Dersim : 1936-1938

organisée par Institut kurde de Paris

Vendredi 27 novembre 2009, de 9h30 à18h00

Salle Victor Hugo
101, rue de l’Université, 75007 Paris

PRÉSENTATION | PROGRAMME


OSMANLI SALTANATINDAN CUMHURİYET REJİMİNE
BİR SİYASET TARZI OLARAK ALEVİ KATLİAMLARI

Mehmet Bayrak

Giriş

Kürt halk hareketlerinin ulusal bir kimliğe büründüğü 19. yüzyıldan sonraki Kürt tarihini, hele hele 20. yüzyıldan itibaren İttihad-Terakki hareketiyle başlayıp Kemalist yönetimlerce yeni bir kılıfla devam ettirilen zoraki Türkleştirme sürecini bilmeyenler için, genelde Kürdistan'da özelde Dersim'deki son gelişmeler yadırgatıcı, hatta şaşırtıcı olabilir. Oysa, bana göre yaşamakta olduklarımızın hiçbiri sürpriz değildir. Buna tarihin tekerrürü denmese bile, Kürt sorununa ilişkin yarım kalmış gizli bir tasfiye planının, silahların gölgesinde yoğunlaştırılmış biçimde uygulanmaya konması denilebilir. Neden mi?

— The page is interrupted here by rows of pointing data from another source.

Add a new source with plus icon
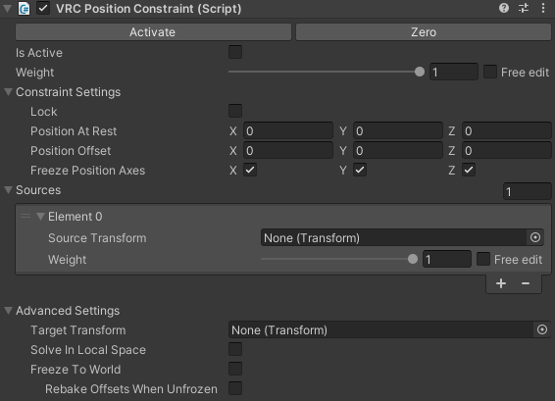 pyautogui.click(x=501, y=283)
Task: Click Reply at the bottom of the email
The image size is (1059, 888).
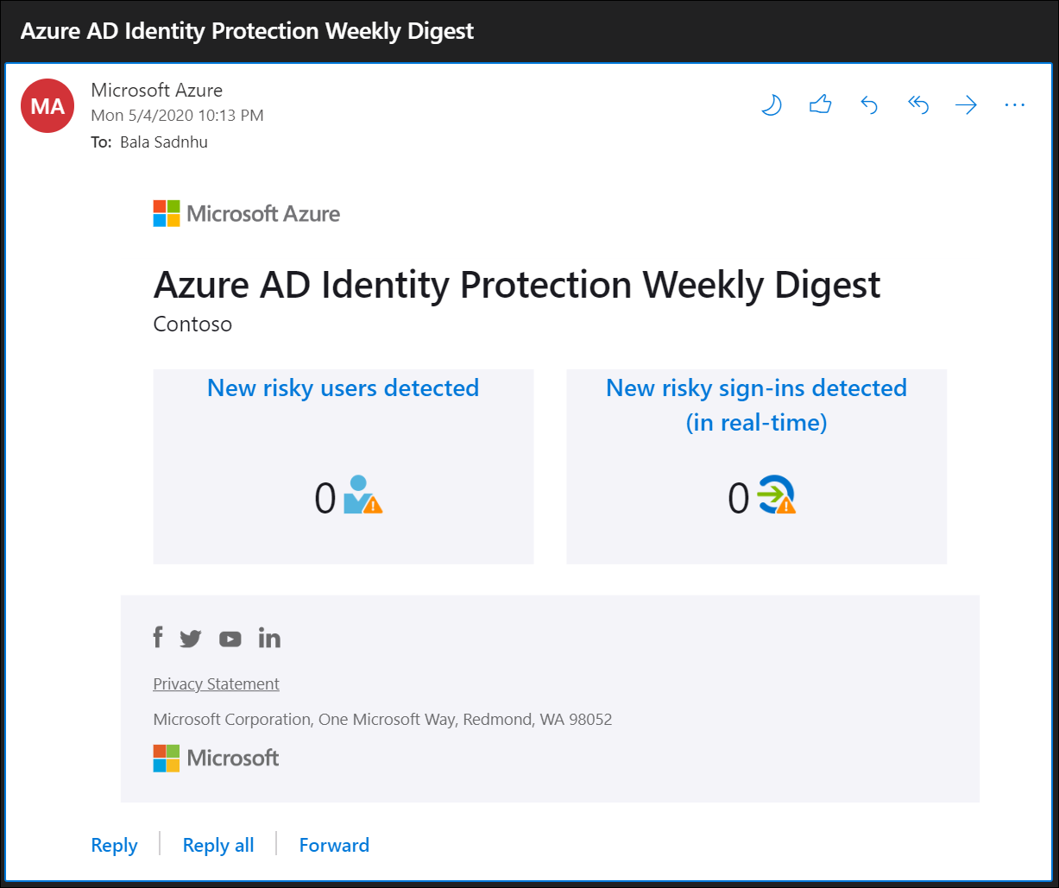Action: [114, 845]
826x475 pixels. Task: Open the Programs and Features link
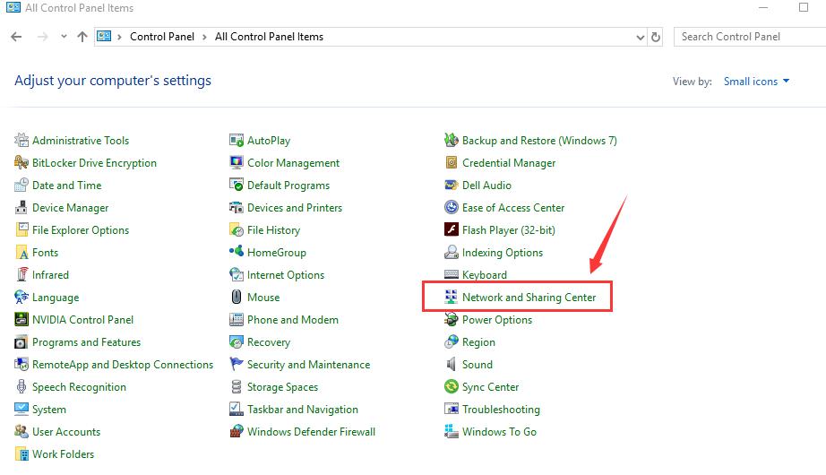tap(86, 342)
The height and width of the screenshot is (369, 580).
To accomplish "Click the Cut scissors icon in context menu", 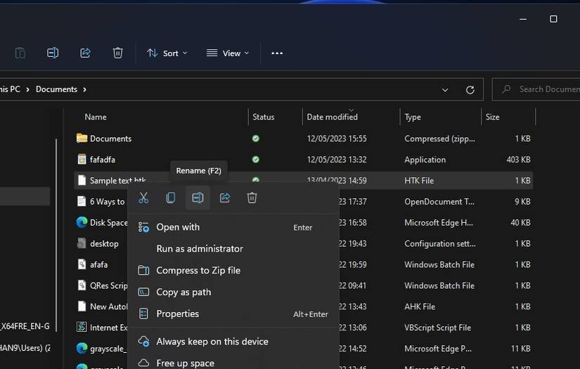I will point(143,198).
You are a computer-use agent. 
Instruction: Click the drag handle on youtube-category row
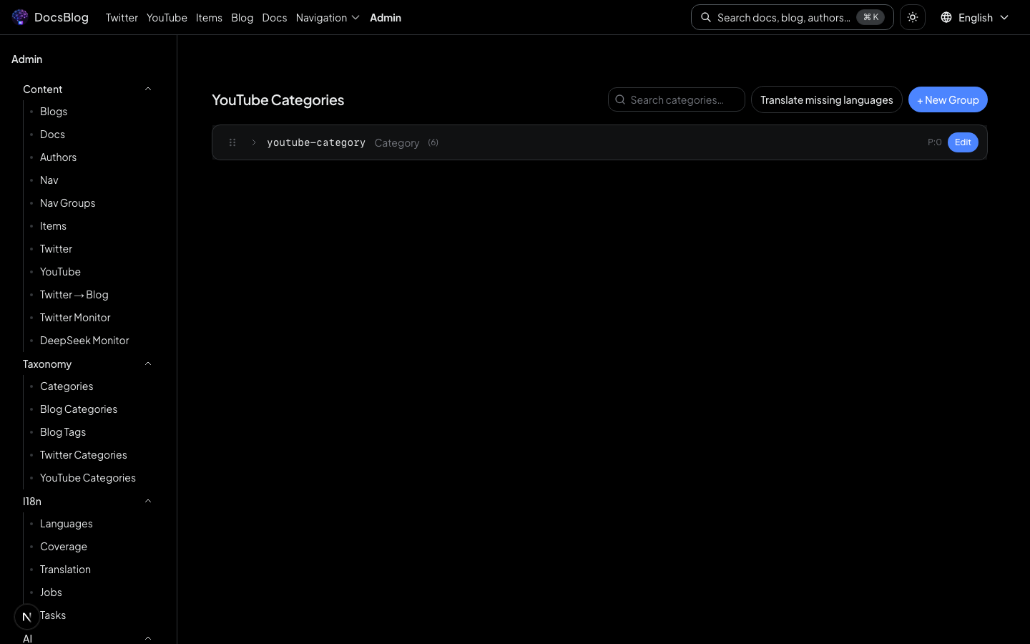coord(232,142)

1- Dersim başta olmak üzere Alevi/Kürt topluluklarının baştan beri Osmanlı ve Safeviler’le anlaşamadıkları biliniyor. Bu durum, Türk askeri çevrelerince de bilindiği içindir ki, 1937'de Askeri Mecmua eki olarak Genelkurmayca yayımlanan bir kitap "Osmanlı Devrinde Dersim İsyanları" adını taşıyor ve burada üç büyük Dersim isyanı anlatılıyor.

2- 1919/21 yılları arasında, Kürdistan Teâli Cemiyeti gibi dönemin demokratik Kürt örgütlerinde yer alan Vet. Dr. Colikzâde Mehmet Nuri, Koçgiri konfederasyonunun liderlerinden Alişan Bey, kardeşi Haydar Bey ve Alişêr Bey gibi aydınların önderliğinde Koçgiri halk hareketi gerçekleştiriliyor. "Güneybatı Dersim" olarak da adlandırılan Koçgiri bölgesi dışında; Sarıoğlu Hüseyin Hüsnü (eczacı), Dersimli Halil Bey (miralay), Dersimli Necip (doktor) ve Sarısaltıklı Dersimli Halil gibi birçok Dersimli Kürt aydını da o dönemde demokratik Kürt örgütlerinin aktif üyeleriydi.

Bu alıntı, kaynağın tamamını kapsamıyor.